"The Incal" Review
The French Graphic novel The Incal by Alejandro Jodorowsky and Mœbius is quite the experience. If you want to read the graphic novel equivalent of tripping on mushrooms, this is your book. This psychedelic tale takes place in a dystopian world and follows a detective, John Difool, who discovers an ancient and powerful pyramid-shaped object called “the Incal”. The Incal is seemingly all-knowing, and can grant powers to the people who come into contact with it. Soon, other people across the galaxy learn that Difool is in posession of the Incal, and they pursue him for it.
That’s pretty much the story. It does get very weird, though.
Right off the bat, I want to say that the level of imagination being expressed in this book, both from Jodorowsky and Mœbius, is incredible.
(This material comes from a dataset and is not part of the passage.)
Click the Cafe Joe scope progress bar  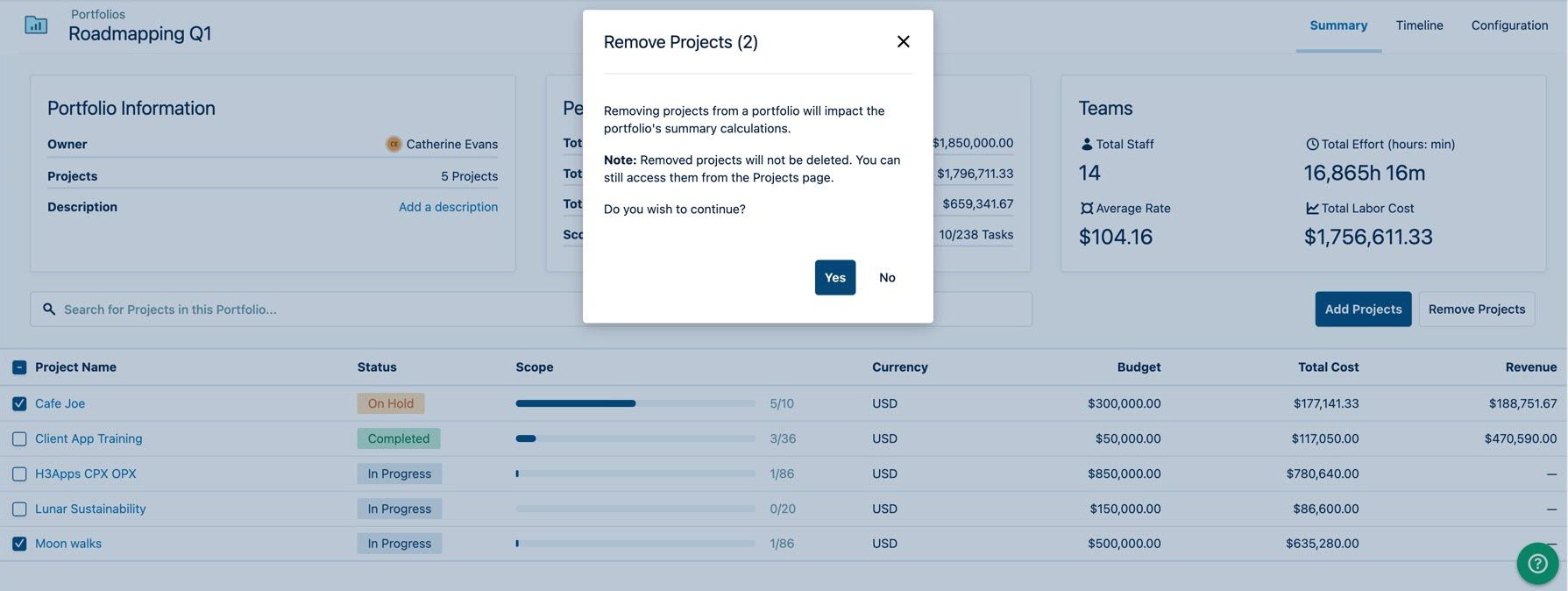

You can tell there was a lot of time and thought put into the concepts and drawing. I mean, early on in the book Difool is in charge of taking care of this angel-looking woman, and she soon starts going to clubs, partying, hooking up with a man with a wolf’s head whose name is “Kill”, and then it’s revealed that she isn’t this beautiful-angel-looking woman but, instead, is a shriveled up old creature. So that’s the type of weird stuff this book has in store for you.
Honestly though, the weirder it gets, the better I think Mœbius is able to display his drawing abilities. There’s one scene where Difool is being cut into pieces by the Incal to give him a sort of “enlightenment”, and these pieces of his body transform into four little creatures representing different elements. That page is one of the ones that stuck with me most after finishing the book because it’s so random and doesn’t really come back later, but it’s also very visceral and I enjoyed the character designs for the creatures.
There’s also a section towards the end that I won’t describe too in detail, but it has all of the main characters experiencing nightmares, and I think the art throughout all of that is some of my favorite in the whole book. Mœbius also seems to be really gifted when it comes to drawing scifi architecture, because he doesn’t shy away from drawing these massive scenes in cities with tons of intricate buildings and tiny details.
I’m not as familiar with Mœbius’s work, but I’ll definitely look for more of his stuff in the future.
Before getting into my criticisms of the book, I’ll also say that Jodorowsky does a good job at introducing a lot of high concept ideas. This book is a real showcase of his imagination; with John Difool going from protecting an angel-looking woman, to stopping his parakeet from being a prophet after it swallows the Incal, to being cut up by the Incal, then meeting with the “High Emperoress” who transfers their mind into different bodies when they become too overweight, then Difool is in a gladiator match, then he’s being used for sex by the “proto-mother” of a planet to repopulate it, then there’s a war… it just goes on and on. There’s so many little stories throughout this graphic novel, and they often feel disjointed, but maybe intentionally disjointed?
Like I said in the beginning, this book feels like your on mushrooms while reading it, so maybe that’s why Jodorowsky chose to have things happen in sequences that don’t necessarily make sense. For example, there’s a moment towards the beginning where this queen of the underground sends a warrior to retrieve Difool and the Incal, and in exchange she’ll give the warrior his son. Then when the warrior (called the Metabaron), returns with John, the queen betrays him and tells her army to kill the Metabaron, Difool, and the Metabaron’s son. Then the queen’s army is instantly killed by some outside attack, and she immediately tells the Metabaron and Difool they need to work together and they’re all friends after that. And I was confused by why they’re okay with each other when she wanted them dead, and not long after that it’s revealed that the Metabaron’s son is not his son, but is instead Difool and the queen’s son, and then the son goes on to become a human embodiment of the Incal.
Do you see what I mean where it feels disjointed? There’s not a lot of foreshadowing or clear cause and effect storytelling in this, it sometimes feels like Jodorowsky just had ideas for all these different things happening and tried to do them all simultaneously. And I don’t know if that worked for me.
But, I will say again that the art is definitely something to behold. It does a lot of the heavy lifting where my problems with the script are, and I still think a lot of Jodorowsky’s ideas are interesting. I just wish they were tied together in a more coherent way.
I’ll give this 6.5 Incals out of 10.